Falling in love with the other person is not based on how many advantages the other person has, but whether you can accept the shortcomings of the other person.

Falling in love means falling in love with the advantages of the other person; getting married means accepting the shortcomings of the other person.

If a man truly loves you, he will tolerate you and accept your shortcomings.

Your fatness is plump and beautiful in his eyes; your little temper is innocent and cute in his eyes.

Therefore, when getting along with a boy, you can show your shortcomings appropriately and see if he can accept it.

Psychologist Fromm said:

-02

A man who really loves you will respect you

When it comes to respect, many people think:

Isn’t respect just about being polite and not losing your temper casually with your partner?

This is just one of the manifestations. Real respect is to accept the other party's suggestions and respect the other party's decisions and ideas.

Let me tell you a case:

A boy is in love with his girlfriend, but the boy is particularly possessive and controlling.

He does not allow girls to wear too thin clothes. Even on hot days, he requires his girlfriend to wear long sleeves and long pants, and does not allow girls to wear short skirts.

My girlfriend wants to sign up for a yoga class, but the boy doesn’t agree.

My girlfriend wants to go to the gym, but the boy still doesn’t agree.

To what extent has the possessiveness of boys reached?

When a girlfriend is chatting with her biological brother, boys will act jealous and angry.

This boy’s love style is a bit too extreme.

does not respect girls and wants his girlfriend to live according to his own will.

Psychologist Fromm said:

When the sexes get along, when a boy really falls in love with you, he will definitely respect your ideas first.

Maybe he doesn’t support you in his heart, but after weighing the pros and cons, he will still respect your ideas.

If you make a mistake, he will help you correct it; if you do well, then he will stand behind you, cheer you on, and give you praise.

A man like this really loves you.

Don't believe what boys say: "I love you and am willing to give everything for you."

He is not willing to support you or praise you, so how can he love you?

Psychologist Fromm said:

-03

A man who truly loves you will give you a clear life plan

Psychologist Sternberg proposed love triangle theory .

The three elements of love include: passion, intimacy, and commitment.
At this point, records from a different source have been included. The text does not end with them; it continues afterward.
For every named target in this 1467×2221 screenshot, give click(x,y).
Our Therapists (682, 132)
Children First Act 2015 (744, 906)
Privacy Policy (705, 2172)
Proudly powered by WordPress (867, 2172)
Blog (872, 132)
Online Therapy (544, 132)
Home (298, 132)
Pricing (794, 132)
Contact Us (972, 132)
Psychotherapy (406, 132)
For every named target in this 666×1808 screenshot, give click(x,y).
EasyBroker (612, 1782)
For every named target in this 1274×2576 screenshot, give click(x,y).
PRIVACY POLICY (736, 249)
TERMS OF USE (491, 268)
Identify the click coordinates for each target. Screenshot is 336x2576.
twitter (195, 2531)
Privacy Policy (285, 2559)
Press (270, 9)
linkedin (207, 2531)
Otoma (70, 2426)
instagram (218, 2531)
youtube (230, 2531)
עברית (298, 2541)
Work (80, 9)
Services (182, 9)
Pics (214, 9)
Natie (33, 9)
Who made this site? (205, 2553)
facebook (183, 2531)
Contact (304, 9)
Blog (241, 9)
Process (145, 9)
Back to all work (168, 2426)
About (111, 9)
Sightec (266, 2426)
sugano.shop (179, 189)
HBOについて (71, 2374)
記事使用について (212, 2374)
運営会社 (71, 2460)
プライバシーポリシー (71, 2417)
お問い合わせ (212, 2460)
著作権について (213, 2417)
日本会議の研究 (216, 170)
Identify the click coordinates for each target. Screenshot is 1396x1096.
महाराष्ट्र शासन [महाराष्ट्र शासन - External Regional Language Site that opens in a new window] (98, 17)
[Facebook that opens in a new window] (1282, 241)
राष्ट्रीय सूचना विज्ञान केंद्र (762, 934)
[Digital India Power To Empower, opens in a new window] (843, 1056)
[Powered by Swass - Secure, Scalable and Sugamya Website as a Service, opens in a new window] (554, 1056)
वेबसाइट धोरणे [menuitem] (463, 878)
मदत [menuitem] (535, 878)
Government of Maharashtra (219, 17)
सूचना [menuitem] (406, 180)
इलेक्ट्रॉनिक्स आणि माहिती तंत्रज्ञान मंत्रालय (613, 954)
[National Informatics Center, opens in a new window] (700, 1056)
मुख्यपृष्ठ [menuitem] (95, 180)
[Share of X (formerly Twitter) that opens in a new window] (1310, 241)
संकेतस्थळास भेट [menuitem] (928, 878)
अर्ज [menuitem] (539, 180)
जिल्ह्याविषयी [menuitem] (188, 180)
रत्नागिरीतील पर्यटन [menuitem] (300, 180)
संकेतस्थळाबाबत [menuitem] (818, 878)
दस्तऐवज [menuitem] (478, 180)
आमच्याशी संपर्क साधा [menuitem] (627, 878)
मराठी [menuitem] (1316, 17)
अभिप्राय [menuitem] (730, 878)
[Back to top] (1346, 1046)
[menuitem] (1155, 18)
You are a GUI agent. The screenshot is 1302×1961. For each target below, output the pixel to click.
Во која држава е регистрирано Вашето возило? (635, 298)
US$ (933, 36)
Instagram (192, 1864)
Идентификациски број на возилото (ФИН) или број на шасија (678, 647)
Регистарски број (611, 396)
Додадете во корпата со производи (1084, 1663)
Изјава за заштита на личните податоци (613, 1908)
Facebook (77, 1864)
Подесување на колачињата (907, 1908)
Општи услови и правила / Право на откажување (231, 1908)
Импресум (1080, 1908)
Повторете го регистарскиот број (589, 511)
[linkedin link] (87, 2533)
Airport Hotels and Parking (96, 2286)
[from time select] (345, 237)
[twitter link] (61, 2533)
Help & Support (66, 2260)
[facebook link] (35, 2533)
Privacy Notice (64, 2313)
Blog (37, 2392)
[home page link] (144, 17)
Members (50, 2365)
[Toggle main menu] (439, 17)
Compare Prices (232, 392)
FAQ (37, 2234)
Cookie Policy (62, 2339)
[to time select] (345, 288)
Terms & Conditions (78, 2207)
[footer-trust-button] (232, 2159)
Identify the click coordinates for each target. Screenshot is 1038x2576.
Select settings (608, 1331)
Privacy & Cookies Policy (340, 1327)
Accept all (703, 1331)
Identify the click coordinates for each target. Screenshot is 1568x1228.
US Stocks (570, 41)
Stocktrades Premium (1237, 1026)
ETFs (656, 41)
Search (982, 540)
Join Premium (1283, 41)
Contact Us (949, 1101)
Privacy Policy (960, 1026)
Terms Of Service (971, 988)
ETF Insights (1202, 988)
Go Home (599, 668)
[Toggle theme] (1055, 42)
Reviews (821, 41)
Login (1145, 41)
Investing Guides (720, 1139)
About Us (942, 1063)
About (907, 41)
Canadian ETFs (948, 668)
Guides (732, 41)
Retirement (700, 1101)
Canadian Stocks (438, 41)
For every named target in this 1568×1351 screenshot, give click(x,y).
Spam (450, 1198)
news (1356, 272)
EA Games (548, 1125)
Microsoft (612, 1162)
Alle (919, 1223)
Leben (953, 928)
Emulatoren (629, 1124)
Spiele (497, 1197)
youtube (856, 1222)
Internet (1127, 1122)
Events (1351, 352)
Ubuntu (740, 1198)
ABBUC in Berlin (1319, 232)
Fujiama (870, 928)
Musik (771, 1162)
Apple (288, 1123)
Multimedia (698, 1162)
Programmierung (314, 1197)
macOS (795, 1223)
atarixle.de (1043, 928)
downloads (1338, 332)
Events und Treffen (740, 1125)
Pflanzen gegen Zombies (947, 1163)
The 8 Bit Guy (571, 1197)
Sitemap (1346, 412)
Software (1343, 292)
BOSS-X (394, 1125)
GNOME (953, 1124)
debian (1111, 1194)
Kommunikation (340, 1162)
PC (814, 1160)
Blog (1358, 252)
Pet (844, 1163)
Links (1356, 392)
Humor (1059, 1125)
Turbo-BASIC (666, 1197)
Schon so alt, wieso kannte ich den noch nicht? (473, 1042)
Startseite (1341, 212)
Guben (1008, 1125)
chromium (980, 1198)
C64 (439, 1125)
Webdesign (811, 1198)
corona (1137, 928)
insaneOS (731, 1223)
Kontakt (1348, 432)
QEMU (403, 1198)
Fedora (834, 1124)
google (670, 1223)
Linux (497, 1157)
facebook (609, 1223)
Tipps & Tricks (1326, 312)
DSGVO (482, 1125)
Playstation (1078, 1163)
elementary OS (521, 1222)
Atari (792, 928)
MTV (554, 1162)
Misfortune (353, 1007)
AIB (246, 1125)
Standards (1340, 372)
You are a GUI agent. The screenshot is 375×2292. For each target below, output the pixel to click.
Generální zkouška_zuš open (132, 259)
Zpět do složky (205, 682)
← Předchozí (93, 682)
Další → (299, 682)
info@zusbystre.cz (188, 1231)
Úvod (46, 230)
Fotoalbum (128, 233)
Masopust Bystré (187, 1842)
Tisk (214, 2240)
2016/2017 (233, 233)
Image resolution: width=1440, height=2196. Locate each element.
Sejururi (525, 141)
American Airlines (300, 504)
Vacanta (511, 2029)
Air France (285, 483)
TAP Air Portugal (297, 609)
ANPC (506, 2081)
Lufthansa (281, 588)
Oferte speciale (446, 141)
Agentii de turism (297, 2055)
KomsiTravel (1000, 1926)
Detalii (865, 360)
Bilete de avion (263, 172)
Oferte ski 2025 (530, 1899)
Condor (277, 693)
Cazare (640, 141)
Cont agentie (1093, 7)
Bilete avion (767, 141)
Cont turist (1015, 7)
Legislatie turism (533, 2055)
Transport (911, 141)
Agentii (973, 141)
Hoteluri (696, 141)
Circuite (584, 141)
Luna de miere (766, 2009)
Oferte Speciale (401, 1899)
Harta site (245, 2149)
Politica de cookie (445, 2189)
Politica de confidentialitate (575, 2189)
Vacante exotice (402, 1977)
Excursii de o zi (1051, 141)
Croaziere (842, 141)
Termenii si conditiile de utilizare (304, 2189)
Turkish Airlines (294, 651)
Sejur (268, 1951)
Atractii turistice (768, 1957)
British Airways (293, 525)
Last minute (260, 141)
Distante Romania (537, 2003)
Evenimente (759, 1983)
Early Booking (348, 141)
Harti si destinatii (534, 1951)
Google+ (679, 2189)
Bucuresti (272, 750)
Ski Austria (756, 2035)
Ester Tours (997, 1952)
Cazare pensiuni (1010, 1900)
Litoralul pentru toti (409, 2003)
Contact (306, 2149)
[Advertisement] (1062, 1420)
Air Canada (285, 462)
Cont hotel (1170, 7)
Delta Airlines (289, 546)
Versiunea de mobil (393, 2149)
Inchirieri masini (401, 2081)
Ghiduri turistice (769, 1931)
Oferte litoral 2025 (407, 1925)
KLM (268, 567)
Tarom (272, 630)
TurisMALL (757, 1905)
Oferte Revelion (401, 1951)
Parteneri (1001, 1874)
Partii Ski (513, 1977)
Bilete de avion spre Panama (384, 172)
These three elements,

, happen to be the progression of love for most people.

For example:

A couple, when they first met, felt attraction from each other, and then they were full of passion when they were together.

At this time, they quickly fell into love.

As they spend more and more time together, they talk about everything and are willing to share everything about life and themselves; as their desire to share further increases, the relationship between the two becomes more and more intimate.

Intimacy also includes trust, security, and companionship.

But this kind of feeling is not enough, it also requires commitment.

What is a promise?

You give the other person a visible future and a visible life plan.

When do you plan to get married, when will you buy a house, when will you have children; and, in order to move towards these goals, what will you do next?

These are all clear life plans.

Psychologist Fromm said:

A man who likes you will only "paint a big pie" for you.

Just like some bosses, they will only give you a big picture and say they will give you a salary increase; but after a year of increase, your salary does not increase but falls.

A man who likes you is like this. He is full of sweet words and promises, but almost none of them are fulfilled perfectly.

But the man who loves you is different. The man who truly loves you will give you a visible future.

gives you a promise that you will work hard to complete the agreed things and will not let you down.

Therefore, when you meet such a man, you should cherish it.

Psychologist Fromm said:

Today’s topic:

Can you feel it when a man falls in love with you?